STATED EXERCISE
Reproduce everything in the entries below, from the line containing "has height=803, width=1512." down to the line containing "at (790, 49).", including both of those lines.
◆ ◆ ◆ ◆ ◆
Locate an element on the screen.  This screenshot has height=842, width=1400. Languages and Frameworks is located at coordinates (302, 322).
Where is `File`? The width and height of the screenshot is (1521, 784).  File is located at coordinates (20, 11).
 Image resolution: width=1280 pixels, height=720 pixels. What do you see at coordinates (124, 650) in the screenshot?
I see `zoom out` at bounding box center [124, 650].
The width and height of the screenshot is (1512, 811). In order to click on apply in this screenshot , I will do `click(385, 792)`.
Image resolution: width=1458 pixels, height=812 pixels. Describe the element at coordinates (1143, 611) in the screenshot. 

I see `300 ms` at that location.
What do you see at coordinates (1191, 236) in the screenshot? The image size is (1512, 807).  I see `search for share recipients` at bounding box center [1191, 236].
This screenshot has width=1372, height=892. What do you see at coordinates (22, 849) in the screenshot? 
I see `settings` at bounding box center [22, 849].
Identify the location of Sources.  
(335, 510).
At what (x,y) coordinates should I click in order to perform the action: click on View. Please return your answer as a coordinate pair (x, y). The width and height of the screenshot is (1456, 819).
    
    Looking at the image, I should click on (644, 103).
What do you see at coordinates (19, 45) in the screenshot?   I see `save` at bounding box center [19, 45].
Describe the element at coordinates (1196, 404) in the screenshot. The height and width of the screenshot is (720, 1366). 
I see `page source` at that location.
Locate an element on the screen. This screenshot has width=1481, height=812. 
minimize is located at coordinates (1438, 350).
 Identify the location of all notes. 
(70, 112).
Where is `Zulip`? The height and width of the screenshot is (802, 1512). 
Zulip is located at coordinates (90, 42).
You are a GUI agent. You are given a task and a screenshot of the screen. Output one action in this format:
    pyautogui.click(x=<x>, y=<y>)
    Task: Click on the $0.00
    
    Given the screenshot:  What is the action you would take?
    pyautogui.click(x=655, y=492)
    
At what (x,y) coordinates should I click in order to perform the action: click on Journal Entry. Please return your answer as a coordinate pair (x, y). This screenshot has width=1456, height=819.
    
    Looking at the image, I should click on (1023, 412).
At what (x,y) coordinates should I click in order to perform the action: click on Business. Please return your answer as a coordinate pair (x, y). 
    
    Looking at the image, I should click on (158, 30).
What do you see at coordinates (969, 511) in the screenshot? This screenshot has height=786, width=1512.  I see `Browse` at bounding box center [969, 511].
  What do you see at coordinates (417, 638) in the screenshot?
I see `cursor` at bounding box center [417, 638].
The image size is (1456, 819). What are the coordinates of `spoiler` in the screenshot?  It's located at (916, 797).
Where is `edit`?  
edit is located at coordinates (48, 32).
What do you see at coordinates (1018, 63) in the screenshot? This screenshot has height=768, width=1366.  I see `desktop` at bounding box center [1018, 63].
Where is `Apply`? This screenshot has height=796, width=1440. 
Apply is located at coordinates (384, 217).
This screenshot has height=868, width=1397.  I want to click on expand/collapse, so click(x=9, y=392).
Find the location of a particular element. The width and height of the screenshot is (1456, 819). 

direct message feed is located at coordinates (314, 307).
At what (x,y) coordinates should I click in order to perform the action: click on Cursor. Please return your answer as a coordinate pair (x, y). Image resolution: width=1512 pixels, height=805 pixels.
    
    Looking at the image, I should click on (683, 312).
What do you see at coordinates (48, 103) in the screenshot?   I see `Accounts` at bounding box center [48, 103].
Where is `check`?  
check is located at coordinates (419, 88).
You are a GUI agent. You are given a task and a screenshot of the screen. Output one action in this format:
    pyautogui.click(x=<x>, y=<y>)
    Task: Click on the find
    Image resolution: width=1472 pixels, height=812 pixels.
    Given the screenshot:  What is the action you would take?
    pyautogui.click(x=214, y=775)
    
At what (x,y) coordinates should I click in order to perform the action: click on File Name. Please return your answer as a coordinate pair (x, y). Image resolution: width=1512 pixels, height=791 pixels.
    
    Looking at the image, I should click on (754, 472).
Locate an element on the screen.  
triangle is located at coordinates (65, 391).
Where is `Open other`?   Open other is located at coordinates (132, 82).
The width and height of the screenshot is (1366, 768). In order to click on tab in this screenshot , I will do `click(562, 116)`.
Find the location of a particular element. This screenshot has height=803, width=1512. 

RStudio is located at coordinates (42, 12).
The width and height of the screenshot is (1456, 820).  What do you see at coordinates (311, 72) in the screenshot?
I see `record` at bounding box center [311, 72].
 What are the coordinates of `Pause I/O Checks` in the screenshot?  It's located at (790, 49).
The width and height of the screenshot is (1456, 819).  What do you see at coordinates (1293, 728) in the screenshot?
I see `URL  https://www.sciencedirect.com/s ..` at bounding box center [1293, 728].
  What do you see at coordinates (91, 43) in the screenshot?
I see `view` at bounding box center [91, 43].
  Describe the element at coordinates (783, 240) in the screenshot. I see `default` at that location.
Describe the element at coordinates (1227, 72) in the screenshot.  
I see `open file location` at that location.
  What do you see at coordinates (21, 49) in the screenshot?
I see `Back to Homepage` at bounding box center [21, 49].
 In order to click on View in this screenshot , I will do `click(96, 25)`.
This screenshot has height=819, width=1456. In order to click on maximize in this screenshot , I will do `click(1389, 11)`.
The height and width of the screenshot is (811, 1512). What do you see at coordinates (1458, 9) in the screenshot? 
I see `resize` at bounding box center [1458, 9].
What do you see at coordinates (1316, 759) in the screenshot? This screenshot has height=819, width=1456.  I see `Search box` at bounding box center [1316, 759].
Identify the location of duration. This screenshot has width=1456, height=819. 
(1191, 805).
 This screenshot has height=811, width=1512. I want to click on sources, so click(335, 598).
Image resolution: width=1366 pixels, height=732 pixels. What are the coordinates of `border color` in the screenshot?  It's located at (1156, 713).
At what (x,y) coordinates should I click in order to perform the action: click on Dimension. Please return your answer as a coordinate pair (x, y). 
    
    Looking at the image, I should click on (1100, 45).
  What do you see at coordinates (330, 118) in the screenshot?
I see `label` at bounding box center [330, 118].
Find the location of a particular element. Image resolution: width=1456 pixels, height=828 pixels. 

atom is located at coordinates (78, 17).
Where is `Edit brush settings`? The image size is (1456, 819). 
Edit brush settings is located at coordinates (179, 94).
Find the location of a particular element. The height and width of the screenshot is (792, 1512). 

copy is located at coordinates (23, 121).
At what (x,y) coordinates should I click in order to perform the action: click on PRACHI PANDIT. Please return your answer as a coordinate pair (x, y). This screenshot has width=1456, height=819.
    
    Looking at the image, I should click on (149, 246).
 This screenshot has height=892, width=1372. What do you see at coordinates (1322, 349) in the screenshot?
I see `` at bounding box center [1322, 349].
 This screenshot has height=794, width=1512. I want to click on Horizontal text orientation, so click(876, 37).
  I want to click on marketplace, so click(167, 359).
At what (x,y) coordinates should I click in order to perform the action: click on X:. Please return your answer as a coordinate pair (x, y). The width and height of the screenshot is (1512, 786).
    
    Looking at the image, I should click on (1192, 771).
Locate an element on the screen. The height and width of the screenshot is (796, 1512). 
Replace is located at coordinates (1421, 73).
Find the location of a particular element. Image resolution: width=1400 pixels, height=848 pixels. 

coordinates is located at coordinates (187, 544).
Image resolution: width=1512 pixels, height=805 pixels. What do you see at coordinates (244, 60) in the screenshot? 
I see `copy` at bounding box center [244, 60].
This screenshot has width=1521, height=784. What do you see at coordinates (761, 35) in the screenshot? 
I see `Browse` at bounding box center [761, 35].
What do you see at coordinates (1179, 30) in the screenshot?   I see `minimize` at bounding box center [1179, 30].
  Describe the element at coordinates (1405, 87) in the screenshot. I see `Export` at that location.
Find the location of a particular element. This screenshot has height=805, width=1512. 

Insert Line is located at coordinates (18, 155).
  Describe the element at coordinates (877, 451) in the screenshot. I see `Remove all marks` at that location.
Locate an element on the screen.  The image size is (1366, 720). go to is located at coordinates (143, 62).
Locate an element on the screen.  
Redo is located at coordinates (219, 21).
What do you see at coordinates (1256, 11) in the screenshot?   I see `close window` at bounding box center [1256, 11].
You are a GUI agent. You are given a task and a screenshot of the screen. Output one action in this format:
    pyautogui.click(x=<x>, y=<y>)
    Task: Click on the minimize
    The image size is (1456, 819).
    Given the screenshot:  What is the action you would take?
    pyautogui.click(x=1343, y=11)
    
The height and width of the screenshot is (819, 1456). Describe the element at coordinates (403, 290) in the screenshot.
◆ ◆ ◆ ◆ ◆
THE RESPONSE
Find the location of a particular element. This screenshot has height=803, width=1512. 

RStudio is located at coordinates (42, 12).
The width and height of the screenshot is (1456, 820).  What do you see at coordinates (311, 72) in the screenshot?
I see `record` at bounding box center [311, 72].
 What are the coordinates of `Pause I/O Checks` in the screenshot?  It's located at (790, 49).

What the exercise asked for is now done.